To do
Please output the section of the listing below that opens with the line containing "Click the red T" and closes with the line containing "Click the redo", exactly and with nothing else.

Task data
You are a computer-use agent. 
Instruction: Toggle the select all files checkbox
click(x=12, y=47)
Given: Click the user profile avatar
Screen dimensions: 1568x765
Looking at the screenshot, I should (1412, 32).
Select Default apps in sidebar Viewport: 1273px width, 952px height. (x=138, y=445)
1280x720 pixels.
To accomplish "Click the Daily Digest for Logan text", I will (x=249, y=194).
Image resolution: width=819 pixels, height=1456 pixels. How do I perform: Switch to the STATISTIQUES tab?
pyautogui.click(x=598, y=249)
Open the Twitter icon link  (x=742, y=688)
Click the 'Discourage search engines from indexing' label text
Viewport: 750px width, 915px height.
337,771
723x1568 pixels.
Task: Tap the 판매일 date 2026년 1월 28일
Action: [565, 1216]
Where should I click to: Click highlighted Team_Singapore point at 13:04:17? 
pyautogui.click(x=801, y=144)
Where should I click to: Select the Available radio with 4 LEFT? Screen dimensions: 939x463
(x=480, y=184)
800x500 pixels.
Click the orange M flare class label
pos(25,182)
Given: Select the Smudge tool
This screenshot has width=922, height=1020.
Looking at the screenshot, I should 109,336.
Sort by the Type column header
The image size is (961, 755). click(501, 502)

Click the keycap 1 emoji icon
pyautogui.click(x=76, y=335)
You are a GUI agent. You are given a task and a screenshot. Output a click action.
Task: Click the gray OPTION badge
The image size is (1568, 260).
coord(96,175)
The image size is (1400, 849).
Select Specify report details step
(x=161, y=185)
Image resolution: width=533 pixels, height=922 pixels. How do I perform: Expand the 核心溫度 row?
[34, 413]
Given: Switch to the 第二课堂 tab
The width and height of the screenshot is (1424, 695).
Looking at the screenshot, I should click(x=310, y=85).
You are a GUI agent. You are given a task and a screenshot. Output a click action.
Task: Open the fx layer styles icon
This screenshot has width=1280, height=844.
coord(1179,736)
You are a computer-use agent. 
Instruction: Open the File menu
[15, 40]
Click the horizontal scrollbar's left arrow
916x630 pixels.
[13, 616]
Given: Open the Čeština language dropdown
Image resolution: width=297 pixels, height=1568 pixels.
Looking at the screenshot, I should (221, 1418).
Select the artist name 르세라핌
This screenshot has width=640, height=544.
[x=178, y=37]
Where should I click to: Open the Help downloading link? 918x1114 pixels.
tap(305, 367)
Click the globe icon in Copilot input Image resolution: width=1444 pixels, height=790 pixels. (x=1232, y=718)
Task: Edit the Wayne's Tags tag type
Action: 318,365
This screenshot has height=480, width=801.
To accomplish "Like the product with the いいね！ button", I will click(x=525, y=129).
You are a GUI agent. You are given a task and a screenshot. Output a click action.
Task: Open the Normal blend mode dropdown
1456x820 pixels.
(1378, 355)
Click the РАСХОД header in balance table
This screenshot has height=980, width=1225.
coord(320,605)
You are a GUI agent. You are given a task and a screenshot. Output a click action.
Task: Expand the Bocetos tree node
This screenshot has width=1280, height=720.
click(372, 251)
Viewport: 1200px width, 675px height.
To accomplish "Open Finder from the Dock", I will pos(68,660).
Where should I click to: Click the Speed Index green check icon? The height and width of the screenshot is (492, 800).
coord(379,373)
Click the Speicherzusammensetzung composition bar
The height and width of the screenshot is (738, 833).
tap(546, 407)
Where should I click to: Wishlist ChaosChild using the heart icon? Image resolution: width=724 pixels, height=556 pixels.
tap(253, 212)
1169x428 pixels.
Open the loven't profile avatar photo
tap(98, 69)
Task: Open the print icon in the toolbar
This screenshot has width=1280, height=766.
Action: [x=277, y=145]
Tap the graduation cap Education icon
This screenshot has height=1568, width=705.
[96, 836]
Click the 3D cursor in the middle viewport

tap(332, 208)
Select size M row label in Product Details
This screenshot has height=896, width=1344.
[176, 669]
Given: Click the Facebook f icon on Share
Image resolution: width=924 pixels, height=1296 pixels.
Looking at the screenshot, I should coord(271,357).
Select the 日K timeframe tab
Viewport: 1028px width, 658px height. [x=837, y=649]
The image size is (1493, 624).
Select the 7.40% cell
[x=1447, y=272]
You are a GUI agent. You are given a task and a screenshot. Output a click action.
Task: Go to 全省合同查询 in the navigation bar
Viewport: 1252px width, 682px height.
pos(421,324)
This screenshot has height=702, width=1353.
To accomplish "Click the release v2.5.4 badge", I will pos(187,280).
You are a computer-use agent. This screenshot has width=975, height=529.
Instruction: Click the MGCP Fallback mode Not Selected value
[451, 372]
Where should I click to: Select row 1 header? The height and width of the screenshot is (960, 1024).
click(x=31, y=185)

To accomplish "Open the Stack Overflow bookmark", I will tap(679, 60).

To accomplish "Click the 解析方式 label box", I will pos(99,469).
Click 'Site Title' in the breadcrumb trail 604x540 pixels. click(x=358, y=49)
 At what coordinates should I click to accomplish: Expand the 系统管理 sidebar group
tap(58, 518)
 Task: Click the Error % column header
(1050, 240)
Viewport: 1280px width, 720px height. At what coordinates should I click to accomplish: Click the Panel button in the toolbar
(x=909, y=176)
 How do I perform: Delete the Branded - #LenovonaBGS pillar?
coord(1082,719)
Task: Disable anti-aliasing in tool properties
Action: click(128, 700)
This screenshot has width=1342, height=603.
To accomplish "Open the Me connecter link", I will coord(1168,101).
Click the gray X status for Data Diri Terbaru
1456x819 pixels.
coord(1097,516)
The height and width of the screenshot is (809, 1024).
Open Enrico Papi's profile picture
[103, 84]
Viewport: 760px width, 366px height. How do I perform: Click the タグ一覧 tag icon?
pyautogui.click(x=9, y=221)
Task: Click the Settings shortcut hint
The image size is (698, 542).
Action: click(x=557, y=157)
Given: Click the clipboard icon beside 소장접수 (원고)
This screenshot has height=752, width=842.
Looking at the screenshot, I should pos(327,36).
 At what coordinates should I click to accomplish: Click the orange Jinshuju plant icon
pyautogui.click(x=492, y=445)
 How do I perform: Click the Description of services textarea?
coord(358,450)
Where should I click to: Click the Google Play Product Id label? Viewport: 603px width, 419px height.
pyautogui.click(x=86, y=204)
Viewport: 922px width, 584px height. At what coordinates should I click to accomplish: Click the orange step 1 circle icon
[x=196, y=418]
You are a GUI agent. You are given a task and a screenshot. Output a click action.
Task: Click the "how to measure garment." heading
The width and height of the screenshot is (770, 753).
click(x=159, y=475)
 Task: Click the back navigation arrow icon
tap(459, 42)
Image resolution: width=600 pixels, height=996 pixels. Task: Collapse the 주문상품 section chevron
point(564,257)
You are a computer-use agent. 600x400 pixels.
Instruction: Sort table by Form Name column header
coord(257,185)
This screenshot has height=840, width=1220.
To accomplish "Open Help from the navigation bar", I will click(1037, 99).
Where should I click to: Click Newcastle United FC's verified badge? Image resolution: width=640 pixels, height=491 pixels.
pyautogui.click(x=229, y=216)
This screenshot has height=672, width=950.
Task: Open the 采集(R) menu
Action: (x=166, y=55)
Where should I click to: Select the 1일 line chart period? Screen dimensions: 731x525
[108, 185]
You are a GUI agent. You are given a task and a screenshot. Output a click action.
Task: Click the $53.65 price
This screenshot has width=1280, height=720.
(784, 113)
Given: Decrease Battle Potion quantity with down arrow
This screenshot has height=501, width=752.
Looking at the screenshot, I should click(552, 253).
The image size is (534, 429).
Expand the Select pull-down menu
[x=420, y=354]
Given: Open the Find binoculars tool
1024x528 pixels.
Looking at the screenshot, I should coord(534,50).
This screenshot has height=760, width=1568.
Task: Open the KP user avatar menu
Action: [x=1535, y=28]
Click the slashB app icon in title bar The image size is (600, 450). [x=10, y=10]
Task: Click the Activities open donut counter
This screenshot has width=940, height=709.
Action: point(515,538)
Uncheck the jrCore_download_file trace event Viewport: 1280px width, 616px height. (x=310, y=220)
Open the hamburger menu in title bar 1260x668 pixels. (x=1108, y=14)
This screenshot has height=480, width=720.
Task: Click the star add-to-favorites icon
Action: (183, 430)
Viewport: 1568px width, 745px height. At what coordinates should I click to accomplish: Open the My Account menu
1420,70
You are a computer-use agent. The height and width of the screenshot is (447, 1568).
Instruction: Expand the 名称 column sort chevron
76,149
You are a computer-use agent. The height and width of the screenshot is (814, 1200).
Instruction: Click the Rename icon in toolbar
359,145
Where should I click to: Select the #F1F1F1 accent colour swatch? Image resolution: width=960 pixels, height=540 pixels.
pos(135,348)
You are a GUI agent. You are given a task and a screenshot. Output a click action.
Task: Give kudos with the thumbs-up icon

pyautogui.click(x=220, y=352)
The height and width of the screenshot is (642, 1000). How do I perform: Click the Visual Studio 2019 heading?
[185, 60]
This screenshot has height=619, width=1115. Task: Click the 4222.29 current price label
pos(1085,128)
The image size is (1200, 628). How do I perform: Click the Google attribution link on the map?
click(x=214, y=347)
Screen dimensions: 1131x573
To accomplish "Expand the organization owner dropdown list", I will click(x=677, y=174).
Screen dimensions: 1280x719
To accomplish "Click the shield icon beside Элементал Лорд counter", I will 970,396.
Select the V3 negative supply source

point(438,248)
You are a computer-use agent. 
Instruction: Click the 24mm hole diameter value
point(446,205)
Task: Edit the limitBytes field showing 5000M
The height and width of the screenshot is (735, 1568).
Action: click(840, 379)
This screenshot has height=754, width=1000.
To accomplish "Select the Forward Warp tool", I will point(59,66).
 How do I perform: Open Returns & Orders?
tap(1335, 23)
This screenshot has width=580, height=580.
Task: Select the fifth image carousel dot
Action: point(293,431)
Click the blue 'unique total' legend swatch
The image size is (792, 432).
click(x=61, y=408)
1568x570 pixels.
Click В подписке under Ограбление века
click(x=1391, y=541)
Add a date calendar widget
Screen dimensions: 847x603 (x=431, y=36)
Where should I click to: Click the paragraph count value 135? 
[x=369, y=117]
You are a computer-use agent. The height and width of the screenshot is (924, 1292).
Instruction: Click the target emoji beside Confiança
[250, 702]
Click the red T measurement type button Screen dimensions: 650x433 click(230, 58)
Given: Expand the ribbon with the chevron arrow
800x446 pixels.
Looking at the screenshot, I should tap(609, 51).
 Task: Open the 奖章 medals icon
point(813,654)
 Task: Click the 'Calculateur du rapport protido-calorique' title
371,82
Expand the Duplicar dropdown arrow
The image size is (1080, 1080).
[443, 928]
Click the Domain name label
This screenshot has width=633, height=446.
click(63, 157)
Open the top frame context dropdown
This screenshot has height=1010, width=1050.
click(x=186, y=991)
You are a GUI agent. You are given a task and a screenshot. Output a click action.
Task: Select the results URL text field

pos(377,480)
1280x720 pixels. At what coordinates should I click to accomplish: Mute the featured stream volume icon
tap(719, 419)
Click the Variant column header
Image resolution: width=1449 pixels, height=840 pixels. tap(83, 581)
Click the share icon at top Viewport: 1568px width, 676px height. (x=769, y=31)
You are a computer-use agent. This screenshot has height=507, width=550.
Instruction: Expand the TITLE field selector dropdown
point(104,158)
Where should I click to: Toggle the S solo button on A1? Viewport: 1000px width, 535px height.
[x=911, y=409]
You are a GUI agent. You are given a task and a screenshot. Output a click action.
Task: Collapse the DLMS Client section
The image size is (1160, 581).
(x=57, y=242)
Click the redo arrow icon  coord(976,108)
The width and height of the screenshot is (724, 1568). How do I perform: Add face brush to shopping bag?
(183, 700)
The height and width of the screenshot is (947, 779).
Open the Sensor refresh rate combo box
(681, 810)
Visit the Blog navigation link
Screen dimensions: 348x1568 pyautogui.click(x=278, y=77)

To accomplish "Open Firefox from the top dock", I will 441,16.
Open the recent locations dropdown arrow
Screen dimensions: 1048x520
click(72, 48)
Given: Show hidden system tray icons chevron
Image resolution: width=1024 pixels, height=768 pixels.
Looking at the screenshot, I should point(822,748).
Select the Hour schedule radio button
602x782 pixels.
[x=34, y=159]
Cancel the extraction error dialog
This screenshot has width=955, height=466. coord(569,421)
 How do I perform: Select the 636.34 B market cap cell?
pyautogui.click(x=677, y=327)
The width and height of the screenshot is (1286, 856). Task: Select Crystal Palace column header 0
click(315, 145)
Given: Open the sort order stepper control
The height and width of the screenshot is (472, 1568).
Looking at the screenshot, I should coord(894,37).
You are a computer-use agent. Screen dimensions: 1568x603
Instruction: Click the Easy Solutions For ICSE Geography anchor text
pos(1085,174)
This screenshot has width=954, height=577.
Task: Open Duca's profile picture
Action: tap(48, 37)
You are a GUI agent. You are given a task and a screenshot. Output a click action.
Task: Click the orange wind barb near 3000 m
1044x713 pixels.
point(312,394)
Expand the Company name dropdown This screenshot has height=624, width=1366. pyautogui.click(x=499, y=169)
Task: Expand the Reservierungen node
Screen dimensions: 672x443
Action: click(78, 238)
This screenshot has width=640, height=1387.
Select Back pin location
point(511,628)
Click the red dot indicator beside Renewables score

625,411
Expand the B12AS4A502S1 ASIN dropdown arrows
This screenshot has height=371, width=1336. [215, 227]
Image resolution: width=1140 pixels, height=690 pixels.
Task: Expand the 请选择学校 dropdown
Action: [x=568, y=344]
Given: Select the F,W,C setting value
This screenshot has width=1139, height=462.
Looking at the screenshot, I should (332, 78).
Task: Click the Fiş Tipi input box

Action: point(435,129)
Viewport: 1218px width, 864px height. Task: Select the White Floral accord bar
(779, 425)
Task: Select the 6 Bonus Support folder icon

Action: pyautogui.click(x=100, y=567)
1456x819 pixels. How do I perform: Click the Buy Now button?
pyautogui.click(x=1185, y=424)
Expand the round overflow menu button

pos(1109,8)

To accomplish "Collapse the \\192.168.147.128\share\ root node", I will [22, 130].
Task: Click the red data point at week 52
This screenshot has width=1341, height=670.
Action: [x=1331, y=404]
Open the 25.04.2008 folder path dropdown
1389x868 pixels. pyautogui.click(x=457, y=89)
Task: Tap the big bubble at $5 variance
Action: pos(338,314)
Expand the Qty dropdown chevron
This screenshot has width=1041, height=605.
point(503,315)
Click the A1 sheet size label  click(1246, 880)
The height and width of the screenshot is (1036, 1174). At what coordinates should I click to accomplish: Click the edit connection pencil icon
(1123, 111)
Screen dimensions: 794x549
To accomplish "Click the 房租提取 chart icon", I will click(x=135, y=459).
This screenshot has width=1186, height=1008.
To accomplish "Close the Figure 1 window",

Response below
Click the red T measurement type button Screen dimensions: 650x433 click(230, 58)
Given: Expand the ribbon with the chevron arrow
800x446 pixels.
Looking at the screenshot, I should tap(609, 51).
 Task: Open the 奖章 medals icon
point(813,654)
 Task: Click the 'Calculateur du rapport protido-calorique' title
371,82
Expand the Duplicar dropdown arrow
The image size is (1080, 1080).
[443, 928]
Click the Domain name label
This screenshot has width=633, height=446.
click(63, 157)
Open the top frame context dropdown
This screenshot has height=1010, width=1050.
click(x=186, y=991)
You are a GUI agent. You are given a task and a screenshot. Output a click action.
Task: Select the results URL text field

pos(377,480)
1280x720 pixels. At what coordinates should I click to accomplish: Mute the featured stream volume icon
tap(719, 419)
Click the Variant column header
Image resolution: width=1449 pixels, height=840 pixels. tap(83, 581)
Click the share icon at top Viewport: 1568px width, 676px height. (x=769, y=31)
You are a computer-use agent. This screenshot has height=507, width=550.
Instruction: Expand the TITLE field selector dropdown
point(104,158)
Where should I click to: Toggle the S solo button on A1? Viewport: 1000px width, 535px height.
[x=911, y=409]
You are a GUI agent. You are given a task and a screenshot. Output a click action.
Task: Collapse the DLMS Client section
The image size is (1160, 581).
(x=57, y=242)
Click the redo arrow icon  coord(976,108)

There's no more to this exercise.